Enfin vu, et j'ai beaucoup aimé ce "Sparrow" ! Je ne comprend pas vraiment la volée de bois vert qu'il a pu se prendre, sans doute parce que c'est un film léger, et que comme il était présenté dans un gros festival, et que To a acquis depuis 2 ans ses galons d'auteur important, certains critiques s'attendaient à un film avec "message profond et sérieux" comme les "Election". Pourtant il est bourré de clins d'oeil malicieux à la Nouvelle Vague française (Truffaut, Demy, etc), mais le film ne fait pas exercice de copier-coller à la Tarantino comme pouvait l'être "Exilé".
J'aime beaucoup ce virage de Johnnie To vers une mise en scène plus légère, élégante, lorgnant vers la comédie musicale (comme certaines scènes de "Mad Detective"). La BO de Xavier Jamaux est excellente, comme l'était déjà celle de "Mad Detective", franchement il faut que To le garde jalousement ce compositeur ! Là où "Yesterday once more" était raté (en partie à cause de l'absence de charisme de Sammi Cheng et d'un sénario mal écrit), "Sparrow" est une réussite (je dirais malgré l'absence de charisme de Kelly Lin).
L'histoire : Simon Yam et ses 3 comparses forment un groupe de pickpockets professionnels, Yam étant aussi un photographe amateur à ses heures perdues (hobby autobiographique pour Simon il me semble). Les 4 hommes agissent toujours en bande, mais rencontrent séparémment une jeune femme qui les séduit chacun (Kelly Lin donc). Celle-ci leur demande de l'aider pour visiblement cambrioler le coffre-fort de son richissime et vieil époux, mais comme elle est surveillée 24 h/24 par les hommes de main de son mari, ils se font tabasser.

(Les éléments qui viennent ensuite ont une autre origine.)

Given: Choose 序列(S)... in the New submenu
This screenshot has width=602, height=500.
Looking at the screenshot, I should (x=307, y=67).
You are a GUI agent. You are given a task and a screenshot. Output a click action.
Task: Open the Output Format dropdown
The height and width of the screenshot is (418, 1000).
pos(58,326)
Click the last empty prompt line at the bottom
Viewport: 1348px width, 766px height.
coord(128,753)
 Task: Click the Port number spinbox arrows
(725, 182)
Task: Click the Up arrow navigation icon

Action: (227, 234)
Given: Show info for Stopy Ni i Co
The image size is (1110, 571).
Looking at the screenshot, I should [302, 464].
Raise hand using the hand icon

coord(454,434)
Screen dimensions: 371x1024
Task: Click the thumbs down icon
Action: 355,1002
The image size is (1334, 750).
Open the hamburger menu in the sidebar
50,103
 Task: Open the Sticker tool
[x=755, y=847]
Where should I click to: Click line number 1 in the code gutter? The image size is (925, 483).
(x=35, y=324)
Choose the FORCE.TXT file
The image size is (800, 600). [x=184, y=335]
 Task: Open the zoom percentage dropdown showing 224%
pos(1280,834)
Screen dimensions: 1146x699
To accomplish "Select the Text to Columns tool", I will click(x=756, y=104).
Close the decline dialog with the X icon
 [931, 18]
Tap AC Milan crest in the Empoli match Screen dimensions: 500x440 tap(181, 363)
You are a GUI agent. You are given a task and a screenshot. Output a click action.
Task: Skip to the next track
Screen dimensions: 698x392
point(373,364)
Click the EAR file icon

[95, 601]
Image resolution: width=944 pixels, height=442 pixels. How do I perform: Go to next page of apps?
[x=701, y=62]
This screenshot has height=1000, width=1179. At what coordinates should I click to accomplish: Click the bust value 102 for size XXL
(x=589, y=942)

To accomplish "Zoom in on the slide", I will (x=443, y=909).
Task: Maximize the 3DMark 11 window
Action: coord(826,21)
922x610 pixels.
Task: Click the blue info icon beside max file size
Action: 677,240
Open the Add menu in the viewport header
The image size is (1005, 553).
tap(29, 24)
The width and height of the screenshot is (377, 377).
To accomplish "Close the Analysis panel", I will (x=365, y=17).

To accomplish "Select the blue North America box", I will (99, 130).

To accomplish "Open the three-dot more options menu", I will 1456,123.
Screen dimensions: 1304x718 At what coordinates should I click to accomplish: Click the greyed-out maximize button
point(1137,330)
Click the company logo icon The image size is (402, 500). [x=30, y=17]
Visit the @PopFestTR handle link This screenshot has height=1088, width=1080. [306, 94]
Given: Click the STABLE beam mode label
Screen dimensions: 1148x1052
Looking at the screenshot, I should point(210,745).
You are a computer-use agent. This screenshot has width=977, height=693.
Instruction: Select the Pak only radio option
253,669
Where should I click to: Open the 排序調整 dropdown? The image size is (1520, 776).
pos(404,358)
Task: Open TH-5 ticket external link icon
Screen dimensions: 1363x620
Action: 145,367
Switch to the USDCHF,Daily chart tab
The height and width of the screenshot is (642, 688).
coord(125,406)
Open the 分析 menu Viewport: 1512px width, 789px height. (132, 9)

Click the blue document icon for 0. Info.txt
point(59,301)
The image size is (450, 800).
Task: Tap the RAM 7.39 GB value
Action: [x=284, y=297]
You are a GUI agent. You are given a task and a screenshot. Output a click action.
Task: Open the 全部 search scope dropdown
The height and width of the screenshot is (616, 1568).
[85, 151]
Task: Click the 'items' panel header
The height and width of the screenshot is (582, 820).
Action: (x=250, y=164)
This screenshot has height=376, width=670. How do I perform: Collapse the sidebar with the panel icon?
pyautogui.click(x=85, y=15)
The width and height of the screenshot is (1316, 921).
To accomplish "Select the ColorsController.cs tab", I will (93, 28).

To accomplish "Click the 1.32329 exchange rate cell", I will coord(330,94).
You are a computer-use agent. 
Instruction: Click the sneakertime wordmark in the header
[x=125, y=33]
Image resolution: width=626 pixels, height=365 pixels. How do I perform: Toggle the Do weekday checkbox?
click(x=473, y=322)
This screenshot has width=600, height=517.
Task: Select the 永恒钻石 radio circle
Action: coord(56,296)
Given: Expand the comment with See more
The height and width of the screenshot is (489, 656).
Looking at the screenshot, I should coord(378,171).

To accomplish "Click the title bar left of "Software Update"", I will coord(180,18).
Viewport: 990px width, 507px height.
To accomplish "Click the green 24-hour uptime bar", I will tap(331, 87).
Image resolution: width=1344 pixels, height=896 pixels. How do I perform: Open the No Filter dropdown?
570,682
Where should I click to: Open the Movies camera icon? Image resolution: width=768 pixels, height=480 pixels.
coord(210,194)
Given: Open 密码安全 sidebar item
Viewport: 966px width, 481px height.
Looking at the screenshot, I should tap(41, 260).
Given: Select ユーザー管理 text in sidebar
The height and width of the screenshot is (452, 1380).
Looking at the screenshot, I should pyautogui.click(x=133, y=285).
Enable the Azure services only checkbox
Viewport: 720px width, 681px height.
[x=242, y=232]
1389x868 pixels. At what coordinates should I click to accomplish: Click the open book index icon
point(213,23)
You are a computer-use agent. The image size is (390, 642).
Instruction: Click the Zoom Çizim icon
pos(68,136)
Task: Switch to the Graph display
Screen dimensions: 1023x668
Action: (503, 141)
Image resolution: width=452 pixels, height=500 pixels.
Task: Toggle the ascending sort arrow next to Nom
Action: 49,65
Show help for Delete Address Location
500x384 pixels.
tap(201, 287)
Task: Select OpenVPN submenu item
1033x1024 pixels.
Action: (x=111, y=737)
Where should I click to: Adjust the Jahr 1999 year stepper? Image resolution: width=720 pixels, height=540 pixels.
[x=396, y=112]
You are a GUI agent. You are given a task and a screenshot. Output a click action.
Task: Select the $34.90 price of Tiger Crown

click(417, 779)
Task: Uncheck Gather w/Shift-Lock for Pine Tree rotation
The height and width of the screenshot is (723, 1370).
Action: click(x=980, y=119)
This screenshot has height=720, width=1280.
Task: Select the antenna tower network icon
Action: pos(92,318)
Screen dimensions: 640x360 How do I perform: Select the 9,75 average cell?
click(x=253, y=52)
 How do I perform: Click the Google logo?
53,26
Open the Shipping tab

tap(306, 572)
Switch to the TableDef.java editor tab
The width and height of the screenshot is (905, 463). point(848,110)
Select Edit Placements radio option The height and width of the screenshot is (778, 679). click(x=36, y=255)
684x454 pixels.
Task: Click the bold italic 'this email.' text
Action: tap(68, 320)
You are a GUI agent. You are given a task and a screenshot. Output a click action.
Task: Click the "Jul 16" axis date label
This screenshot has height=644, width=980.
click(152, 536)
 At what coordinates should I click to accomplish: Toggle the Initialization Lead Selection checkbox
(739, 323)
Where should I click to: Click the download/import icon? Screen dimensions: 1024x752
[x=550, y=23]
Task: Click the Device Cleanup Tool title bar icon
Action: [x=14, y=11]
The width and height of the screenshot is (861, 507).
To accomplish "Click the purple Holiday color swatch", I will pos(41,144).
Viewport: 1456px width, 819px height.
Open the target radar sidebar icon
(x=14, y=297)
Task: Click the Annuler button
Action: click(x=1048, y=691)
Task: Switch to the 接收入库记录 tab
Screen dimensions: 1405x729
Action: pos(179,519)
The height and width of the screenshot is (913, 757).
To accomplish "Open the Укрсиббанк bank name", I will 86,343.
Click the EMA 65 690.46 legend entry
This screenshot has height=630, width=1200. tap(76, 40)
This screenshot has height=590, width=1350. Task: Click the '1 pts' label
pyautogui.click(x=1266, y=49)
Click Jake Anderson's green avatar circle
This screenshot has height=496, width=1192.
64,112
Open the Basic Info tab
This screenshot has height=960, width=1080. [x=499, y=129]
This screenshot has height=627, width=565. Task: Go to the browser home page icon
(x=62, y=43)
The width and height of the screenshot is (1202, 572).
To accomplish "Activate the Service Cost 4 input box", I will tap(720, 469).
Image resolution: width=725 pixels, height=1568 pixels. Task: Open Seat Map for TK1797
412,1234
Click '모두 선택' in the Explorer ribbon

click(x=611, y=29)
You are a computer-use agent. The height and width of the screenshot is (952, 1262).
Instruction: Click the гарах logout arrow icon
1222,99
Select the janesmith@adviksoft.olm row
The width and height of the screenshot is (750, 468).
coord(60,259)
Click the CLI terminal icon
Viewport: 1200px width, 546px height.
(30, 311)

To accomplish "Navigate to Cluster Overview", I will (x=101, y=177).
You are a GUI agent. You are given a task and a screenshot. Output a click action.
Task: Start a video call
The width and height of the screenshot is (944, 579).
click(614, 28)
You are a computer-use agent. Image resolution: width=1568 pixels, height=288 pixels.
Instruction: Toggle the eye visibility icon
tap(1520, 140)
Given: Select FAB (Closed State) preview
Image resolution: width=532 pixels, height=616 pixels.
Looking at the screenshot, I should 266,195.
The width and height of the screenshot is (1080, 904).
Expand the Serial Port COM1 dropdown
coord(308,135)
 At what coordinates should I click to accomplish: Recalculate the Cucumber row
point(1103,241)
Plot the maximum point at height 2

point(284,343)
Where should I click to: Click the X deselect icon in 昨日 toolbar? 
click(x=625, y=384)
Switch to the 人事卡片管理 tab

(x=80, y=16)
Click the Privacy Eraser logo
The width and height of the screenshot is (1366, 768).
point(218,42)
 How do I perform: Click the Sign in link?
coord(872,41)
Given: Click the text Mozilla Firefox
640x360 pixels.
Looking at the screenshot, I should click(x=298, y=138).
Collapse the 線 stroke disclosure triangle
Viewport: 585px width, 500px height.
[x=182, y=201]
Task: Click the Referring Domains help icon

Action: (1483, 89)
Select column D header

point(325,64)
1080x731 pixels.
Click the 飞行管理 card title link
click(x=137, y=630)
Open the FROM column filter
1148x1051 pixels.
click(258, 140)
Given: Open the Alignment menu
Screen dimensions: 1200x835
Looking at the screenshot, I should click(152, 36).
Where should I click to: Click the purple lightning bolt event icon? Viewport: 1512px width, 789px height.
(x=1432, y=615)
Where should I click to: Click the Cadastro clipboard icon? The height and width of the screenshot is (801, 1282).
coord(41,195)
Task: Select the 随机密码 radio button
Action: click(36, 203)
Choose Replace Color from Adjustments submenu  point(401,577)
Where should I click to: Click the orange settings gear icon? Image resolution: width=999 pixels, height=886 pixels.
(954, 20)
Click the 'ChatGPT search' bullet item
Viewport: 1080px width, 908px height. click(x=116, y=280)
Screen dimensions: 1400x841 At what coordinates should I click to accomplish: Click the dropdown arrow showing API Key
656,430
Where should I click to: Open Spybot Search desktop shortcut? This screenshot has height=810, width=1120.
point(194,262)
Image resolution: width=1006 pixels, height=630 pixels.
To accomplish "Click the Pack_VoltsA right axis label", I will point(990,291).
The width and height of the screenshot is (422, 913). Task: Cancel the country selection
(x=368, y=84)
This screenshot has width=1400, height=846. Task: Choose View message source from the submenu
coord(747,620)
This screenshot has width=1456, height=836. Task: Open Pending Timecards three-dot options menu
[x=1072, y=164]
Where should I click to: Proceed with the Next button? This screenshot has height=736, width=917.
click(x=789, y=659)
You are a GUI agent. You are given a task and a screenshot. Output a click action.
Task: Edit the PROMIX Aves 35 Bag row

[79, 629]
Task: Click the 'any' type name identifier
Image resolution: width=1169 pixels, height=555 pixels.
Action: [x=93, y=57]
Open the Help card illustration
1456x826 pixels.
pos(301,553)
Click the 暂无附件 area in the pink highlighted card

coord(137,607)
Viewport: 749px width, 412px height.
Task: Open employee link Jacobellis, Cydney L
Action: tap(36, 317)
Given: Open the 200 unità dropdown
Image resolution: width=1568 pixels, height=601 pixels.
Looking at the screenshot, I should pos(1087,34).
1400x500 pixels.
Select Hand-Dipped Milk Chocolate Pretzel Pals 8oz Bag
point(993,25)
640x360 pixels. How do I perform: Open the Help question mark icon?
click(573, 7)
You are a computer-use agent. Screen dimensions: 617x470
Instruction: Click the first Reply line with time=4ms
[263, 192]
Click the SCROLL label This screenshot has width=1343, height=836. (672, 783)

Après s'être rendus compte qu'ils se sont fait embobiner, ils vont quand même lui venir en aide, car ce qu'elle convoitait n'était pas d'ordre vénal, mais un bien oh combien plus précieux : sa Liberté...
Toute la partie de jeu de cache-cache entre la fille et chacun des 4 pickpockets est merveilleusement menée, et on la regarde avec un sourire banane. Johnnie To n'est pourtant pas connu comme un grand filmeur de femmes, mais bien que disposant d'une actrice limitée, il joue sur le fétichisme de ses talons aiguilles, d'une voluptueuse fumée de cigarette, et l'élégance de sa mise en scène. On retrouve sa patte dans son goût pour l'humour absurde (les 4 pickpockets blessés), ou les scènes de camaraderie de gamins (les 4 qui tirent la langue à Kelly Lin quand ils ont coincés dans l'ascenseur). Le film perd un peu en rythme au moment où le charme est rompu et que les 4 hommes se sont rendus compte qu'ils se sont fait mener par le bout du nez. Cependant, il est rattrapé par un splendide final de duel entre pickpockets, filmé comme ses gunfights virtuoses au ralenti de "PTU" ou "Exilé".
J'ai été aussi agréablement surprise par le fait que l'objet de convoitise soit la liberté représentée par le passeport de la jeune femme. Je m'attendais vraiment à un énième personnage de femme calculatrice, manipulatrice et vénale, comme To nous avait habitués. D'ailleurs le personnage est une chinoise du Continent, et pourtant Hong Kong n'est pas la ville de la Liberté pour elle. Aussi surprenant est le personnage du vieux mari possessif : quand il admet sa défaite et rend la liberté à son "moineau", il pleure sa solitude à venir. Bien qu'il soit la caricature du vieux et riche moche, qu'il puisse paraître dégoutant car il emprisonne une jeune immigrante chinoise après lui avoir pris et enfermé ses papiers, ses pleurs pathétiques sont presque touchants. Bref la gravité perce sous la légèreté du film, et j'aime toujours ce type de traitement.
Mon seul bémol est l'actrice Kelly Lin, qui est certes physiquement parfaite, mais n'a pas le piquant et le talent d'une Wu Chien-lien ou d'une Carman Lee (anciennes favorites du réalisateur). Avec une actrice plus charismatique, les jeux de séduction de la première partie du film auraient été encore plus mémorables.